A plataforma não é gratuita, mas cada profissional estabelece o valor das sessões, levando em conta a realidade e vulnerabilidades do público, facilitam o pagamento e aceitam planos de saúde.
Eu me cadastrei e fiz uma sessão. O site é bastante simples, basta se cadastrar, escolher o psicólogo e agendar a consulta. Todos os profissionais possuem descrição do currículo para nos ajudar na hora da escolha. Após o cadastro e o agendamento, basta ter uma internet estável e um espaço adequado e livre de ruídos para realizar a sessão.
Raissa diz que neste momento de crise existem várias problemáticas que não podem ficar desassistidas, como casos de violência doméstica e relações familiares conturbadas.
“É necessário dialogar tanto com os profissionais quanto com os pacientes. Atendimento online é uma grande potência para nos conectarmos com cuidado em saúde mental das pessoas”

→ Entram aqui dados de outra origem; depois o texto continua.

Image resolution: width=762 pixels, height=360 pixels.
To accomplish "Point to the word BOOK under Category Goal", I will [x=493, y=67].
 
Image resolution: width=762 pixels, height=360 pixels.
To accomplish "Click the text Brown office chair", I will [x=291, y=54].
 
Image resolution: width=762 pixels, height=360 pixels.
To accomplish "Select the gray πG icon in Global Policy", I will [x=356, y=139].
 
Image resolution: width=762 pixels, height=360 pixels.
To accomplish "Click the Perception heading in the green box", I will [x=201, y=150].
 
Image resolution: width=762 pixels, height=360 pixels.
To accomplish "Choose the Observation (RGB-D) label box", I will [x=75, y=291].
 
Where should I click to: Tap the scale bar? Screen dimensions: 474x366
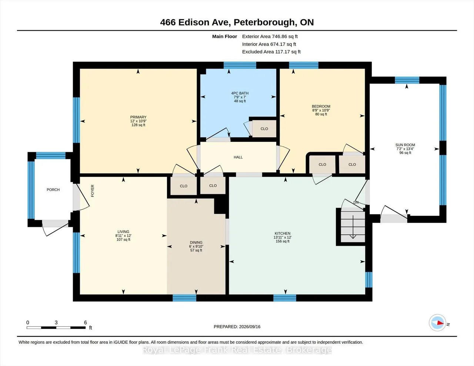click(56, 328)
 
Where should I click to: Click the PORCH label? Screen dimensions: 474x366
click(53, 189)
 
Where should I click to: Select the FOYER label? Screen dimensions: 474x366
click(93, 191)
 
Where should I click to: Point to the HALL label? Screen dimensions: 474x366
click(238, 157)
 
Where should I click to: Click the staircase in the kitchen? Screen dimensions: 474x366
click(353, 227)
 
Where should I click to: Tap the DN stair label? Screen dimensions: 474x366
click(356, 202)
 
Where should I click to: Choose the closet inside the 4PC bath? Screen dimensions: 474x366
click(264, 129)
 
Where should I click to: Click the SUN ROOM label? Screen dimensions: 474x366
click(405, 145)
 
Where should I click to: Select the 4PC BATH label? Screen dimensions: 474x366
click(240, 93)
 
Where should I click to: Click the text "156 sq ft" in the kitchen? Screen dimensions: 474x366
click(283, 241)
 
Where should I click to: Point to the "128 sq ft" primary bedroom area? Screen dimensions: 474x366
click(138, 125)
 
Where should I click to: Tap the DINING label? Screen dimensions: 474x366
click(196, 242)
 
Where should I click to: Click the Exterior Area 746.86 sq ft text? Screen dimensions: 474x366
click(270, 36)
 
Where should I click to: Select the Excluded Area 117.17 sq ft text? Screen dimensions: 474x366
click(271, 52)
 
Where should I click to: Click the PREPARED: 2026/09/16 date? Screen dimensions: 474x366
click(237, 326)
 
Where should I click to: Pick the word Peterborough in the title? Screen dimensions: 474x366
click(264, 22)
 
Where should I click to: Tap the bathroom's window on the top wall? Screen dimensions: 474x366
click(240, 65)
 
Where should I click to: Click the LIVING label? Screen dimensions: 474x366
click(123, 232)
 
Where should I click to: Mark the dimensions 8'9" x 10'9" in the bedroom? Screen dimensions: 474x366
click(321, 110)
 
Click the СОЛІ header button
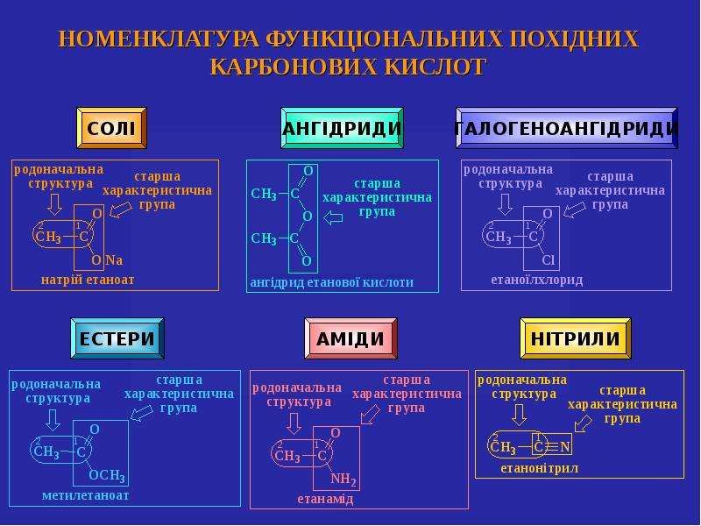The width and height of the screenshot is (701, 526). [111, 128]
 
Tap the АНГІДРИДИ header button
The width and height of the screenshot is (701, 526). [342, 128]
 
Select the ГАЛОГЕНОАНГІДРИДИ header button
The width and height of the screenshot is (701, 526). [566, 128]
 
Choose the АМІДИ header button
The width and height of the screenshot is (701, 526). [350, 338]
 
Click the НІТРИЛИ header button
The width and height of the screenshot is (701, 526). [576, 338]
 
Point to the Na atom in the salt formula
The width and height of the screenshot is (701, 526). [114, 259]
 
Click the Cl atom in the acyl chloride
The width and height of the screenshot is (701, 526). [549, 259]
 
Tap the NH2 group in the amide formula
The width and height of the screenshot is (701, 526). [343, 480]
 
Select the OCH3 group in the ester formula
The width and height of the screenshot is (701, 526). [107, 475]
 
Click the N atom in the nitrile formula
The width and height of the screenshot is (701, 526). [565, 447]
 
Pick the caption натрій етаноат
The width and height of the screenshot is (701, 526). [88, 280]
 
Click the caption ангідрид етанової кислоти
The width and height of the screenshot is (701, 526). [332, 282]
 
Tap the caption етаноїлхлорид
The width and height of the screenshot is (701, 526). [537, 280]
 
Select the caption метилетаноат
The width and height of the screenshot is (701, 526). [85, 495]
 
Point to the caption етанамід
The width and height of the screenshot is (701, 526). [325, 499]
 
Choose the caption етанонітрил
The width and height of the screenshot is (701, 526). [539, 468]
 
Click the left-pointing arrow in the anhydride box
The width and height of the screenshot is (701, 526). [333, 218]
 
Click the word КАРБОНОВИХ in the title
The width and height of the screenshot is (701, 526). [293, 67]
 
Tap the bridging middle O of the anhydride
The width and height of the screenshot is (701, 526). [308, 217]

Vou confessar que é um processo doloroso e corajoso. Fazer terapia é um ato de coragem, mas não deve ser visto como algo distante. Por meio da psicoterapia, temos a possibilidade de trabalhar pela liberdade, o que nos leva a uma abertura da mente e do coração e permite encarar a realidade, ao mesmo tempo em que, coletivamente, criamos esquemas para cruzar fronteiras e transgredir. A terapia funciona como uma prática de liberdade.
Se você tem algum familiar ou amigo ou passa por uma situação delicada não fique em silêncio. Peça ajuda, fale com alguém e procure um profissional. Se cuide.